GIMP now has a very competent user interface, as well as an extensive and powerful set of features. Its openly extensible nature means that in some areas, like running well-known image processing algorithms on your photos, it actually outshines Adobe Photoshop.

We took a deep dive into the current version, GIMP 2.8, to help you figure out whether GIMP might be the right photo editor for you.

GIMP Review

Image credit: ExtremeTech

More at ExtremeTech

While I'm glad to see a review of GIMP, I totally disagree with the headline of the review. GIMP has never been a "crippled alternative to Photoshop." I'm not sure where the writer got that from, but it irritated me when I first saw it.

Samsung Wants App Moat for Devices
It looks like Samsung is trying to build an app moat around its devices, similar to what Apple has with iOS devices, according to the Wall Street Journal.

This week, Samsung Electronics Co. plans to hold its first global developers conference at a hotel in San Francisco, a big step in the South Korean smartphone maker's effort to cultivate a host of software and services for its devices that can compete with those offered by Apple Inc.
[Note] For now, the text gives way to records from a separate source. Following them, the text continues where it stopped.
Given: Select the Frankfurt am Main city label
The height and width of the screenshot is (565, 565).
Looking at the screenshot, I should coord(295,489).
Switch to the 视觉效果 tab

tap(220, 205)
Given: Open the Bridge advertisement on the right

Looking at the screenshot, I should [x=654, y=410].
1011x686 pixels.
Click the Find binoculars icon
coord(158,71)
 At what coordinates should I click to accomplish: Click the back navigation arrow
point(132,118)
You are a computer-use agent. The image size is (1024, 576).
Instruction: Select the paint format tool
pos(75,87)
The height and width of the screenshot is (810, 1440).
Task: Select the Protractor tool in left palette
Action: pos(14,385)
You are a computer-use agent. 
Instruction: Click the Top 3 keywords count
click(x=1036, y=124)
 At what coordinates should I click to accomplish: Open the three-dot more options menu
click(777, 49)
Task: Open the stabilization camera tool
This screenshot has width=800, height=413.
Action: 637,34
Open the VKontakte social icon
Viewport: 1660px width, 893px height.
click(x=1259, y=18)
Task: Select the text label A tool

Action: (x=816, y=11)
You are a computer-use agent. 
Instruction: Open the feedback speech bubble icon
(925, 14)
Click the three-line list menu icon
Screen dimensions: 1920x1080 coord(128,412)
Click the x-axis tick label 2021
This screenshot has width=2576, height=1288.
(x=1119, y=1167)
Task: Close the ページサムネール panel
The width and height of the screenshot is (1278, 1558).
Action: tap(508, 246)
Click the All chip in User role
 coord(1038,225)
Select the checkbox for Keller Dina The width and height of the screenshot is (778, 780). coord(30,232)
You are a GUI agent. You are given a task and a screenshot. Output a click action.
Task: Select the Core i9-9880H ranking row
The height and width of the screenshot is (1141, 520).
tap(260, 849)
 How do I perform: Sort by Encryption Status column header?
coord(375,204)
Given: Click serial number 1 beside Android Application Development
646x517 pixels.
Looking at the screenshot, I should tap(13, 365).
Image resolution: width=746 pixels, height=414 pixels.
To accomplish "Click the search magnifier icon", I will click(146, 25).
It won't be an easy task, as even Samsung executives admit privately. Samsung built its reputation by streamlining the business of manufacturing electronic devices, and now leads the world in sales of mobile phones. On Friday the company said its net profit jumped 26% in the most recent quarter to a record 8.24 trillion won ($7.8 billion).

But as Samsung looks to solidify its market position, it recognizes the need to give its customers a reason to be loyal to its brand—a strategy that involves building an Apple-like suite of software and services that work well together, and can't easily be found elsewhere.

"Great consumer experiences require not just great devices but a seamless integration of both hardware and software," Samsung said.

More at Wall Street Journal

Good luck to Samsung, I think it's going to be a tough slog for them. Developers tend to go where the money is, and that seems to be iOS not Android right now. Plus, I doubt Google is going to just stand by and let Samsung pursue this strategy without firing a shot in return.

Samsung really has only themselves to blame. When you use somebody else's operating system it becomes very difficult to build a moat around it to lock in users. If they really want what Apple has then they'll need to release their own mobile operating system, just like Apple did.